Recently, I got an equation with this form: $$ (x-x_1)^2 + (y-y_1)^2 = (x-x_2)^2 +(y-y_2)^2 = (x-x_3)^2+(y-y_3)^2$$
Yes, It's from a question about calculating center point from three given points on a circle.
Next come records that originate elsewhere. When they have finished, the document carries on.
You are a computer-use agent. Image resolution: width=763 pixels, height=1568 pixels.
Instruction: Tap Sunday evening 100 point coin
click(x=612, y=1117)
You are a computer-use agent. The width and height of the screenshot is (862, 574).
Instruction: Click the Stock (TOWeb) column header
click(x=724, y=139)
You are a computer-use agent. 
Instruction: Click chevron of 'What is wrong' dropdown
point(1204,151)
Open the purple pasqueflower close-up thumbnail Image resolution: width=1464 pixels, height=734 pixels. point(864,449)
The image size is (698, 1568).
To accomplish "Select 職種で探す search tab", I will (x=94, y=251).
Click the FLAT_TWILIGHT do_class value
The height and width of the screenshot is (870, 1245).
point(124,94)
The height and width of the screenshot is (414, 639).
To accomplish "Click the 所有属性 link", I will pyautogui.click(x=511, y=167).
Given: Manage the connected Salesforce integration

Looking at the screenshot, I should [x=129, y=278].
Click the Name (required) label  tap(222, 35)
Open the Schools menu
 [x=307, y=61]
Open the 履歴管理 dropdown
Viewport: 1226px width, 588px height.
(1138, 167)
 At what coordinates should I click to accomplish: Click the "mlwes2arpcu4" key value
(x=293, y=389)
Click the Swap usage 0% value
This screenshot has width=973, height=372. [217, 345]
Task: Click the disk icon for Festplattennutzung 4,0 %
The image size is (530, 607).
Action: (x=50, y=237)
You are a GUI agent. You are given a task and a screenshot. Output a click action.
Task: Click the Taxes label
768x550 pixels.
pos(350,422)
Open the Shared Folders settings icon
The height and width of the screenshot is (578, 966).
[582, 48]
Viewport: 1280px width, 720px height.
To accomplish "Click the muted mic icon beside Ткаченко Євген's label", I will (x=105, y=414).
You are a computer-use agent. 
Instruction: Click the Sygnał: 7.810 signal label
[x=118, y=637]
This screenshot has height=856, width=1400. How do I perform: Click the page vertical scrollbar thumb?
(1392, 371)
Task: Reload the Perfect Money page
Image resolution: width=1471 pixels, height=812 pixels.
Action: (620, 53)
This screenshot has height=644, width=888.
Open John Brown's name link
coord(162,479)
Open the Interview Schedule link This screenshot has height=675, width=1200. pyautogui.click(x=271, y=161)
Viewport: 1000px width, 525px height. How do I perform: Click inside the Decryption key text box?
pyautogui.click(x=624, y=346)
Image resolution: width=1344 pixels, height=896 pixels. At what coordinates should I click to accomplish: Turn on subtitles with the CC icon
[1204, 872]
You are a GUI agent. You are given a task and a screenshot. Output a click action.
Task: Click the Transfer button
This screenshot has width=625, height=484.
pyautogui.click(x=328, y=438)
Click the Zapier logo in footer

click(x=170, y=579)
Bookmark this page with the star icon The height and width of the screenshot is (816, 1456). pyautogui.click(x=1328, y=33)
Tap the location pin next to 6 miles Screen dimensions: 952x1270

Reduce it, and I got this: $$ \begin{cases} 2(x_2 - x_1)x + 2(y_2-y_1)y = -x_1^2-y_1^2+x_2^2+y_2^2 \\ 2(x_3 - x_1)x + 2(y_3-y_1)y = -x_1^2-y_1^2 +x_2^2+y_2^2 \end{cases} \tag{1} \label{1}$$
Well, it an linear equation, Using Cramer ruler I can get the solution, but The Solution given by my book Taking this Form: $$ x= \frac{ \begin{vmatrix} 1 & x_1^2+y_1^2 & y_1 \\ 1 & x_2^2+y_2^2 & y_2 \\ 1 & x_3^2+y_3^2 & y_3 \\ \end{vmatrix}} {2\begin{vmatrix} 1 & x_1 & y_1 \\ 1 & x_2 & y_2 \\ 1 & x_3 & y_3 \\ \end{vmatrix}}$$ $$ y= \frac{ \begin{vmatrix} 1 & x_1 & x_1^2+y_1^2 \\ 1 & x_2 & x_2^2+y_2^2 \\ 1 & x_3 & x_3^2+y_3^2 \\ \end{vmatrix}} {2\begin{vmatrix} 1 & x_1 & y_1 \\ 1 & x_2 & y_2 \\ 1 & x_3 & y_3 \\ \end{vmatrix}}$$
How this come from? I assume this form are coming from some rewritten of equation $\ref{1}$ . Can someone tell me how to rewrite equation $\ref{1}$ so I can use Cramer ruler and get the solution with the form above?